▶ Exercise: Copy the rows verbatim, starting with the line that contains "The height and width of the screenshot is (1428, 2576). Find" and ending with the line that contains "save to disk is", both included.

═════ Records for processing ═════

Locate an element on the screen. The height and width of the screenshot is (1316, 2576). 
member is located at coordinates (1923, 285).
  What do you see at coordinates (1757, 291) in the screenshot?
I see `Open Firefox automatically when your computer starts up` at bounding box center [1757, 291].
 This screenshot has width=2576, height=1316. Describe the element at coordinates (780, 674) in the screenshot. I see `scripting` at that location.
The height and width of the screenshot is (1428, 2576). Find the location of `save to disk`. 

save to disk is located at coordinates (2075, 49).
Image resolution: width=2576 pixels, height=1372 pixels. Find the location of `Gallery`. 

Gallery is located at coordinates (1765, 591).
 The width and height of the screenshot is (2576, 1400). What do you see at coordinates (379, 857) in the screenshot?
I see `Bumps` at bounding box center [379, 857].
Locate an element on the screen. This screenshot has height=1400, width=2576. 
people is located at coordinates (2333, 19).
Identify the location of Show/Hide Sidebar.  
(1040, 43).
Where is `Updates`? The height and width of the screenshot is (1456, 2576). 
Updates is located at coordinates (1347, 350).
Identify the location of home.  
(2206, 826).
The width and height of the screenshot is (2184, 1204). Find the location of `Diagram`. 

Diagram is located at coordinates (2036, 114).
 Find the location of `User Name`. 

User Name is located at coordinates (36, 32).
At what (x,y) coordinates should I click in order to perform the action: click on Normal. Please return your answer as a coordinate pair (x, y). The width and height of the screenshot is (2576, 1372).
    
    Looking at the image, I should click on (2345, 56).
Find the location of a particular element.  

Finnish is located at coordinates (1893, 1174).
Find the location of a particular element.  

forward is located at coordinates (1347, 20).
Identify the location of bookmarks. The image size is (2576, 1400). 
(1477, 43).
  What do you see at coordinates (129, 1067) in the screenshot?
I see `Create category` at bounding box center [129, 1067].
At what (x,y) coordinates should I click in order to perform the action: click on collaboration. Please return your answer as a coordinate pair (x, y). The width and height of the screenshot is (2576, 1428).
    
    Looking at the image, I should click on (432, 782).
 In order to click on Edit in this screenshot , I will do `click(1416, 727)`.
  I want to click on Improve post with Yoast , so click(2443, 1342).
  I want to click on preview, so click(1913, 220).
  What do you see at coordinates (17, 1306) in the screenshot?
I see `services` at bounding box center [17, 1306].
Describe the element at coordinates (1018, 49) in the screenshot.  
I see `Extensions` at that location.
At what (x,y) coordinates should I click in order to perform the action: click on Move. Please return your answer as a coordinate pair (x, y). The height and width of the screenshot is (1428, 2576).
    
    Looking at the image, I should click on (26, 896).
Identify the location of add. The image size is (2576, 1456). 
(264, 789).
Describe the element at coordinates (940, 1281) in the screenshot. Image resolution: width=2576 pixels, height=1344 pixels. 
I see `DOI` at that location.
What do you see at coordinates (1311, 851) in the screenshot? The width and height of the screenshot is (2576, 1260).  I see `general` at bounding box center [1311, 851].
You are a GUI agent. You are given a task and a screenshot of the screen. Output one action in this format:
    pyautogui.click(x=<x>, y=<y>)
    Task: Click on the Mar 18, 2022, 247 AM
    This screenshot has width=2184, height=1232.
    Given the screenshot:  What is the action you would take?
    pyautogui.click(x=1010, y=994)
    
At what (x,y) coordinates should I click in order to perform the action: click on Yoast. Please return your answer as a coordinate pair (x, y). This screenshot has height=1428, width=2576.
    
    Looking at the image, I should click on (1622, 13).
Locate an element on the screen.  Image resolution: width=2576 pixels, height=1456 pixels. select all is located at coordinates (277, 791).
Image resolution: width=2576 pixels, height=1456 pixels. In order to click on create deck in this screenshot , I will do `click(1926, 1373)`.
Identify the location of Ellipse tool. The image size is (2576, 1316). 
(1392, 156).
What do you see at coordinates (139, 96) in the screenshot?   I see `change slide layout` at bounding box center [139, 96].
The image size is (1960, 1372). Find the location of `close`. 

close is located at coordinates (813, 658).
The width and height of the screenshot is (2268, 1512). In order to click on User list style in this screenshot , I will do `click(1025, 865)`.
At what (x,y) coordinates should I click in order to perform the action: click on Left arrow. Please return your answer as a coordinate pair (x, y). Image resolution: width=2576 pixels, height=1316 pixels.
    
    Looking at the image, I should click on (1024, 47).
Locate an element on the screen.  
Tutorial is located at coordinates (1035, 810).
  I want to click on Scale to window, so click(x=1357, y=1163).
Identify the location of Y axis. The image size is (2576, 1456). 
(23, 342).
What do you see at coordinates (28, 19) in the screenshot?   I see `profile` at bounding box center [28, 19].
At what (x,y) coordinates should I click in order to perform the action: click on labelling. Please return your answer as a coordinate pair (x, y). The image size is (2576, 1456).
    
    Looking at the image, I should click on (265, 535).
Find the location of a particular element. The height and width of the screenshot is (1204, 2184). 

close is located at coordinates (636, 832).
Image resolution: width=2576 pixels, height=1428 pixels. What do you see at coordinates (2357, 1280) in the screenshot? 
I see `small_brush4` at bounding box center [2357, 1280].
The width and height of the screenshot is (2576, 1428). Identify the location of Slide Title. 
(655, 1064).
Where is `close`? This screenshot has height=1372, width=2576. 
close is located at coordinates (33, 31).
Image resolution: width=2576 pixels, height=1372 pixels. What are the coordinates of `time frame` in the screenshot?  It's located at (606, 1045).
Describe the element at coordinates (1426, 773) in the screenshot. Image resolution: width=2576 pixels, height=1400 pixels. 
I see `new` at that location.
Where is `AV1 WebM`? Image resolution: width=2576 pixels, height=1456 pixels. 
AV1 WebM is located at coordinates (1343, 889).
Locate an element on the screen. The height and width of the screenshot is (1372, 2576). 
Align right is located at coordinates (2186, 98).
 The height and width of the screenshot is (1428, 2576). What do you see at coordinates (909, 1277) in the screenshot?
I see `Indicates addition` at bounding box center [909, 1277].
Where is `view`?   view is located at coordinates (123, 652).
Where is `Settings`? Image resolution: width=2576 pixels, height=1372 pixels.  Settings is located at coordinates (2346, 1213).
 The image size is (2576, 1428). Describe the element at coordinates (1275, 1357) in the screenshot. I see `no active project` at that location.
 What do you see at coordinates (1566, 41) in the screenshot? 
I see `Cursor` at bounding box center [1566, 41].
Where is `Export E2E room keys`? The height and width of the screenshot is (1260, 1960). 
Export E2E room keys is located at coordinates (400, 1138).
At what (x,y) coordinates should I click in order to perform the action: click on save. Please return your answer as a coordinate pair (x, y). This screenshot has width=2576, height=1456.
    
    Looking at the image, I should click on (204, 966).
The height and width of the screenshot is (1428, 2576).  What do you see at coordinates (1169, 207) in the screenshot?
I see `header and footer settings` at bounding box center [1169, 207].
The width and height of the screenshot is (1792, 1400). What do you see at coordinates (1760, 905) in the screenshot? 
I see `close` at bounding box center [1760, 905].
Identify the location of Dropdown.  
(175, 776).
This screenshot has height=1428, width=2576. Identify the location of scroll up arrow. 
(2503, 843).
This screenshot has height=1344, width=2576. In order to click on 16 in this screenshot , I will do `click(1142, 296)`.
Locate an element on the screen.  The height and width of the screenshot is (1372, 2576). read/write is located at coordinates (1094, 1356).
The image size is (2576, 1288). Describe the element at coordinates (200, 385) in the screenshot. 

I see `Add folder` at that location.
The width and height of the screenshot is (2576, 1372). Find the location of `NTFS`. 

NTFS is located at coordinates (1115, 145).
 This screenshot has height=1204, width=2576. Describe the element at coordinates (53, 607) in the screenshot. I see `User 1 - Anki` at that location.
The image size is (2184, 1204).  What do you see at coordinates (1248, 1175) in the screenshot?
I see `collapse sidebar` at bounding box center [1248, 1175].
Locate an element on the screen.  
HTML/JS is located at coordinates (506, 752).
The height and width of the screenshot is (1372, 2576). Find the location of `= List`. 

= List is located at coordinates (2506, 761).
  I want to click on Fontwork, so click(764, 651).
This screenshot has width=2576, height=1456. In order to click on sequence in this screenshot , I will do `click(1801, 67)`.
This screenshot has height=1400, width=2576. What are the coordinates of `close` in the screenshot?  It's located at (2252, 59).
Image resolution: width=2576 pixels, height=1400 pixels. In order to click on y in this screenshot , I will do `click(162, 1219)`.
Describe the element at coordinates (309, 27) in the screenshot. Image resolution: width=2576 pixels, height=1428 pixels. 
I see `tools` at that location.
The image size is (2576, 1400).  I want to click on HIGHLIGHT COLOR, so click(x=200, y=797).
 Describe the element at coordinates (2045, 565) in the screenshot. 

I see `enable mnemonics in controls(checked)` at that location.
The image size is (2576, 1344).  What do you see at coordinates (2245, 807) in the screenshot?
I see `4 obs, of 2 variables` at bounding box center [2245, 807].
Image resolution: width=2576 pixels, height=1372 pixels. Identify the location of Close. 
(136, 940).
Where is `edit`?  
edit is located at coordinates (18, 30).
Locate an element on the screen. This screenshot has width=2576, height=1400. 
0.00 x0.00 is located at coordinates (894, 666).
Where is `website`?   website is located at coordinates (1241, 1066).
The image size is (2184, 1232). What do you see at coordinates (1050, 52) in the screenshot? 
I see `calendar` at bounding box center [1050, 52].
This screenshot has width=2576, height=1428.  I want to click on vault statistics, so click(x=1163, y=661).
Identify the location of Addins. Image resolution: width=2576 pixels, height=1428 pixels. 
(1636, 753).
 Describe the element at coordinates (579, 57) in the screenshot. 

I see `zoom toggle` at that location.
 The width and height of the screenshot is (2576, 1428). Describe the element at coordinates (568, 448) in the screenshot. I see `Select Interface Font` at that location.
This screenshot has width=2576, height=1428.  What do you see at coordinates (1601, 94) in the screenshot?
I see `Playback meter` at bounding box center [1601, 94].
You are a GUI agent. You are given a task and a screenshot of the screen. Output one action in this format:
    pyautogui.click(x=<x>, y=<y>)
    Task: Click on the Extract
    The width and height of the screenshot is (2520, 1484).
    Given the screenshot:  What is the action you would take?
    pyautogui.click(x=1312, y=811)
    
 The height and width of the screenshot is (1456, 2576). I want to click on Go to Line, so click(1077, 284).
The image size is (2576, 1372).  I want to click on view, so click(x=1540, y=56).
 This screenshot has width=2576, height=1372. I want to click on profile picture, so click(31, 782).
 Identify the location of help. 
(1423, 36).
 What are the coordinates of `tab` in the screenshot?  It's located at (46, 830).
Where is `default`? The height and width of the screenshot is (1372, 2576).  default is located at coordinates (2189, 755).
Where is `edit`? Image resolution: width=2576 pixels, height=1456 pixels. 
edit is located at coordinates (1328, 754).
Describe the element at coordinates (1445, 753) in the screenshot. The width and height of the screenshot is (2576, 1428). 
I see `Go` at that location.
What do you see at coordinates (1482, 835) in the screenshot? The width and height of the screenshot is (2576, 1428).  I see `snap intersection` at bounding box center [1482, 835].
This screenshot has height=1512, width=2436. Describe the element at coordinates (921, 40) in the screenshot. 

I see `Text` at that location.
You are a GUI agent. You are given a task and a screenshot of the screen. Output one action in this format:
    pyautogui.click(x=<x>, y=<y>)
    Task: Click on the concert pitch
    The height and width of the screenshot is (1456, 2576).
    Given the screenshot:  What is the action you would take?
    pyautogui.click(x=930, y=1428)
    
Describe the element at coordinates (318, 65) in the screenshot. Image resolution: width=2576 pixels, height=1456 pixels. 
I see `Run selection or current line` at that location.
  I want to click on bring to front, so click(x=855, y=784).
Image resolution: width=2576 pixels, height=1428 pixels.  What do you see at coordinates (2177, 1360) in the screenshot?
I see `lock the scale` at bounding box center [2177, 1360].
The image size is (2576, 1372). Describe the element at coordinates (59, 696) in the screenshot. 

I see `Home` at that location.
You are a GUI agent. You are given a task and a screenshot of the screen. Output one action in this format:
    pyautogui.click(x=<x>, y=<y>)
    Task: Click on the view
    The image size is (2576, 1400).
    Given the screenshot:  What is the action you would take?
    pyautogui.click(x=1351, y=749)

═════

▶ Output below:
The height and width of the screenshot is (1428, 2576). Find the location of `save to disk`. 

save to disk is located at coordinates (2075, 49).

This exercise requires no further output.